As ridiculous as it sounds, many mortgage servicers misapply customer payments. While they receive the full amount of a payment, they either do not apply it, apply it to the wrong account, or only credit a partial payment. For instance, a payment of $1550 may translate into $1150, creating a $400 per month shortfall that, over time, leads the owners into foreclosure. It may take months or years for the borrowers to recognize the issue and get it corrected, if ever.

Similar to misapplying payments is when a servicing company will just add late fees and property inspection charges related to a default when the homeowners have made all of their payments on time. This can be an outright lie and it is almost impossible to get the companies to admit to this and fix the problem. Instead, the borrowers may have to pay hundreds or thousands of dollars of these junk charges to get their loan current again, or face a fraudulent foreclosure.

Another clerical and record keeping error the companies make is when they force place insurance on a home that already has adequate insurance. The servicer will determine that the level of coverage is not adequate and will buy a policy through an insurer that is much more expensive than what the borrowers could get on their own. Even sending proof of adequate insurance is usually not enough to get the force placed policy removed, and the cost of this policy is passed along to the owners.

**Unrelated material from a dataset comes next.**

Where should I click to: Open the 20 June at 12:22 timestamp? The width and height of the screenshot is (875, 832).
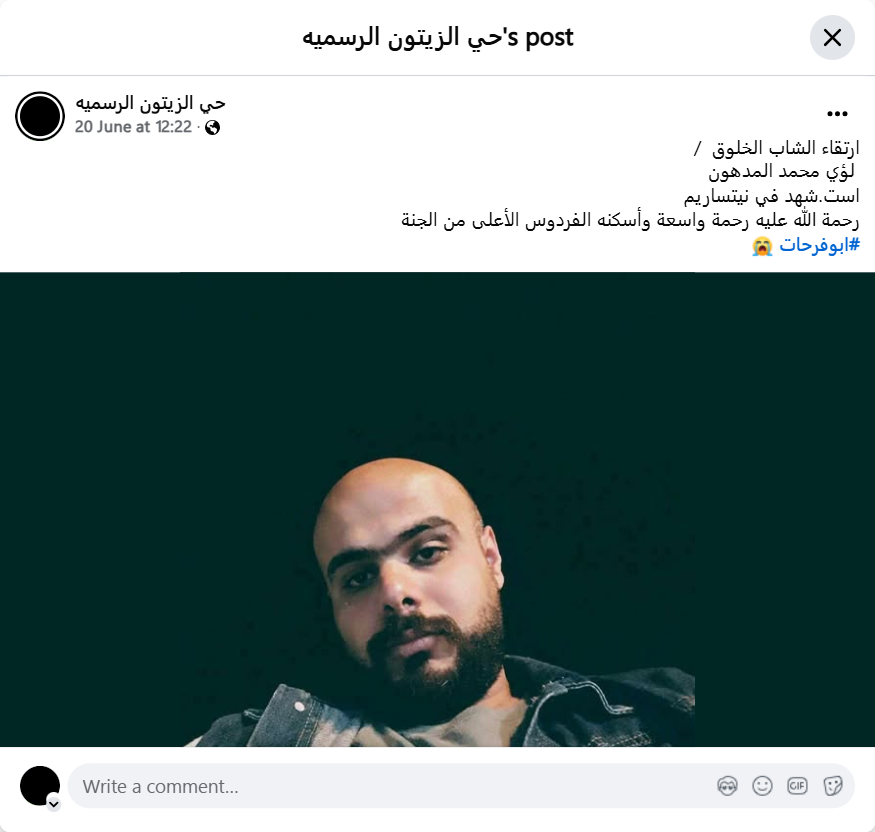click(133, 127)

Closely related to claiming insurance policies have lapsed and forcing new charges on borrowers is the issue of servicers not paying property taxes. This has occasionally gone so far that the homeowners lost their property at a tax sale, and the servicing company ended up buying the home for just a few thousand dollars. The company keeps the escrow payments for itself, has government-imposed fees placed on the house until it is auctioned, and then buys and resells the house for a huge profit.

Finally, fraudulent mortgage servicing companies often engage in abusive collection practices against their victims. Requesting a simple payoff statement may lead to mass confusion as the servicer and its lawyers make up numbers that change by tens or hundreds of thousands of dollars by the week. Some courts have even found these companies making up payoff figures out of thin air, as they do not even have previous payment histories on loans that they purchase the rights to service on.

When homeowners feel that they are being taken advantage of by a bank or servicing company, they are often right to trust their intuitions. From imposing junk fees and forcing insurance on borrowers, to simply making up numbers out of thin air, the lack of due diligence in many mortgage transactions is astounding. The most important act homeowners can take in these types of situations is documenting the abusive actions and their attempts to fix the situation before the house is lost to foreclosure.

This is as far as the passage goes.